Source material section start

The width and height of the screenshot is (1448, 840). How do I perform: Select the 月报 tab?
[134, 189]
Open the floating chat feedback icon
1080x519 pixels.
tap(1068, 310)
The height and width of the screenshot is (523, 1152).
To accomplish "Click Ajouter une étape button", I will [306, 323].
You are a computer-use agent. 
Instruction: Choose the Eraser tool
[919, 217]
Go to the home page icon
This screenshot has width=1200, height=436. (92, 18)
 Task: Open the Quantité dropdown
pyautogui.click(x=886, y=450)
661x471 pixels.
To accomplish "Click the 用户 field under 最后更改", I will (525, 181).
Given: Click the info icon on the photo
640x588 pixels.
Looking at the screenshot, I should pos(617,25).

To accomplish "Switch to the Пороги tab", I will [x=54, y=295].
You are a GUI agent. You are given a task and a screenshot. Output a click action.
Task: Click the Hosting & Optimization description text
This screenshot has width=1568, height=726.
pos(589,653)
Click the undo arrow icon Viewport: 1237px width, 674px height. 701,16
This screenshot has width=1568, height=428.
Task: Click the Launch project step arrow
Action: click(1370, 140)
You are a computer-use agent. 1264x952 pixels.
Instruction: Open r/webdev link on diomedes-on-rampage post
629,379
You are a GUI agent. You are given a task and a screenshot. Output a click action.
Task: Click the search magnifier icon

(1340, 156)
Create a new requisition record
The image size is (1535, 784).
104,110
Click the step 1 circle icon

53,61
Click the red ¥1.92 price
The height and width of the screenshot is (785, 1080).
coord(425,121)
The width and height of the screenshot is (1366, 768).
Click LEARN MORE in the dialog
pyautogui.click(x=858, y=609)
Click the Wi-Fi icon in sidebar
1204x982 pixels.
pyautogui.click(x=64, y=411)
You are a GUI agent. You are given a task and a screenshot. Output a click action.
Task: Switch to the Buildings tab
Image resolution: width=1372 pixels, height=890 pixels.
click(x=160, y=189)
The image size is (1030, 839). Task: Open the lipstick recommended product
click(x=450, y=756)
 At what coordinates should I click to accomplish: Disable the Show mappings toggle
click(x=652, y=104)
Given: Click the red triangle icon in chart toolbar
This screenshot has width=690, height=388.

Source material section end

Task item:
Your answer must be a copy of every line in the data above that holds the string "Switch".

Answer box:
To accomplish "Switch to the Пороги tab", I will [x=54, y=295].
Task: Switch to the Buildings tab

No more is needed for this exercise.